Cork newborns to be given hearing tests in pilot programme


NEWBORN BABIES in Cork will be screened for hearing under a pilot programme which began yesterday at Cork University Maternity Hospital.

It has been chosen as the first facility in the country to implement the screening programme, which aims to identify hearing impairment as early as possible.

The programme will be extended to Kerry, Waterford and Wexford in September and to South Tipperary and Kilkenny towards the end of the year, before being rolled out nationwide.

Seven full-time trained staff have been employed to carry out the tests. The scheme also covers babies born through the HSE’s home-birth scheme.

The non-invasive test can be carried out whether a baby is sleeping or awake. Any baby who does not have a clear response will be sent for a full hearing assessment to an audiology clinic at the hospital.

Peter O’Sullivan, consultant ear, nose and throat specialist at the hospital, said the earlier a hearing loss could be picked up in a baby the better the outcome.
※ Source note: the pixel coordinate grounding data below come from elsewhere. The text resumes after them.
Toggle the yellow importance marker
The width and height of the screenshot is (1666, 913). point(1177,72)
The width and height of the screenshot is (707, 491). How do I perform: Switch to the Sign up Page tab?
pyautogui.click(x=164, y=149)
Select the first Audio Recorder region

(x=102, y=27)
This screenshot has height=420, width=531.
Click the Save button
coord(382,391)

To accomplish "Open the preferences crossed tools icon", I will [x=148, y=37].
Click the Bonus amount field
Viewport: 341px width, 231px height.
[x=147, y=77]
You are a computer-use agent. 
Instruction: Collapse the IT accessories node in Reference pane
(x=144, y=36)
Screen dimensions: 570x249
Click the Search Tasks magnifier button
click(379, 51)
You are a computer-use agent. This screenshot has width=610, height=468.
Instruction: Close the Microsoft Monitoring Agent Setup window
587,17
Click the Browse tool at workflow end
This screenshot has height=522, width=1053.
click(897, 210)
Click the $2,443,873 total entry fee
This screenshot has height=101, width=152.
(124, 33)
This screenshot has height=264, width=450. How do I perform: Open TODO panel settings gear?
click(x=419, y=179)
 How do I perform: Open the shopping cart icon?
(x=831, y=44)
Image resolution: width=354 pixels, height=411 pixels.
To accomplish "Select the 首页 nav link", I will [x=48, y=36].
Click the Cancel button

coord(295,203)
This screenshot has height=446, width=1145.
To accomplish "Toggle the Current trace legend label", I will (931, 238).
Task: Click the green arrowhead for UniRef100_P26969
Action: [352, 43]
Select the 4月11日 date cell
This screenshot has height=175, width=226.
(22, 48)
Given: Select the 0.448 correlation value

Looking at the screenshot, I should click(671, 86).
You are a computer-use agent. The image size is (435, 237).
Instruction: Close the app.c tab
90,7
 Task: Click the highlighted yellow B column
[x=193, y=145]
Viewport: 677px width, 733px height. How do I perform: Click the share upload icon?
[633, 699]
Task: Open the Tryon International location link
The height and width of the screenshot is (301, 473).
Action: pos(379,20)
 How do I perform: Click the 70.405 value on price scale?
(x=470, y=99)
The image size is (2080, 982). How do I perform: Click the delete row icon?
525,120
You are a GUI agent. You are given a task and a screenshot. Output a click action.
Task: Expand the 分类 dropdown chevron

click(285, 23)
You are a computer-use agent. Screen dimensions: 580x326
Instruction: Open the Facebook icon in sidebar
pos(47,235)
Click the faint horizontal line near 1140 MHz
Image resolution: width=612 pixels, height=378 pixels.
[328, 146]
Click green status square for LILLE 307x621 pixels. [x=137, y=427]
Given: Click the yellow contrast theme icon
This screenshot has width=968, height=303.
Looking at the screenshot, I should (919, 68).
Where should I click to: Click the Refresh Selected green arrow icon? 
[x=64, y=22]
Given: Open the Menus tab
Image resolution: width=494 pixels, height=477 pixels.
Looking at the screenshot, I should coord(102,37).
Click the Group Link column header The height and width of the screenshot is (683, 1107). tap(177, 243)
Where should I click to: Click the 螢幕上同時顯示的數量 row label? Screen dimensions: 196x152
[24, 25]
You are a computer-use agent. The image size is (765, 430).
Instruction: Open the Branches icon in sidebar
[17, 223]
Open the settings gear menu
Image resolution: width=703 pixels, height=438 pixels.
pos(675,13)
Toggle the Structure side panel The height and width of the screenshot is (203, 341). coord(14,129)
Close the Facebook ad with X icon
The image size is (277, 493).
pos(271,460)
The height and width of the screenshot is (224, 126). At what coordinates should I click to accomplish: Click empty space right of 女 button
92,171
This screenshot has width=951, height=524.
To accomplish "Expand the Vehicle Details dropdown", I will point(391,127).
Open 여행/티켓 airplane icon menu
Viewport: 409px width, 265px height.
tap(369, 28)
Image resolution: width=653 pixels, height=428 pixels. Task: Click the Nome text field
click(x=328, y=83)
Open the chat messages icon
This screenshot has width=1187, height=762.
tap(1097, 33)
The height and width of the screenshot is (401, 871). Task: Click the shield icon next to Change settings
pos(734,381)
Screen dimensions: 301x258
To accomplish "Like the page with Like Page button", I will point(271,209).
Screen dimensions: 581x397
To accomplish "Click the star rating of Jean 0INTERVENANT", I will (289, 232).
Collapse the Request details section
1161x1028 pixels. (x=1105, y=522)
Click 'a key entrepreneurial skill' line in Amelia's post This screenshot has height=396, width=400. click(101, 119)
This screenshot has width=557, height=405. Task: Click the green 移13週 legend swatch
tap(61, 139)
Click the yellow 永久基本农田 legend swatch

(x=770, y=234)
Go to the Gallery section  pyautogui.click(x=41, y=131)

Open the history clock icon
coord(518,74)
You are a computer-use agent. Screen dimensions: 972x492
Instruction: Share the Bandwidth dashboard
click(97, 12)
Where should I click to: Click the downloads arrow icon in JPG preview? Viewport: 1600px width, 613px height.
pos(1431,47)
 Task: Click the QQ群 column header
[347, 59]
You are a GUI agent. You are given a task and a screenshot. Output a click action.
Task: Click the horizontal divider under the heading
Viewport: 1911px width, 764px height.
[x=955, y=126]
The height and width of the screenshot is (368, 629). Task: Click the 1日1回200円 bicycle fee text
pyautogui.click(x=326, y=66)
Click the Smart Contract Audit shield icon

Prior to the introduction of the screening programme, hearing tests were carried out by public health nurses on babies aged eight months. Mr O’Sullivan said that as speech developed over the first year, it was vital that any hearing problems were picked up early.

“It can be tricky to pick up on hearing loss without screening, which is why it’s often not picked up until the child is one or two. Usually if a parent feels there is a problem, there is a problem and if a child needs serious intervention, this should ideally take place within the first six to 12 months,” he said.

Mr O’Sullivan wanted to reassure parents that if a baby failed the hearing test, this did not necessarily mean there was a problem. Thirty babies per 1,000 would need to be referred for assessment but only one or two of these would have a hearing problem, he said.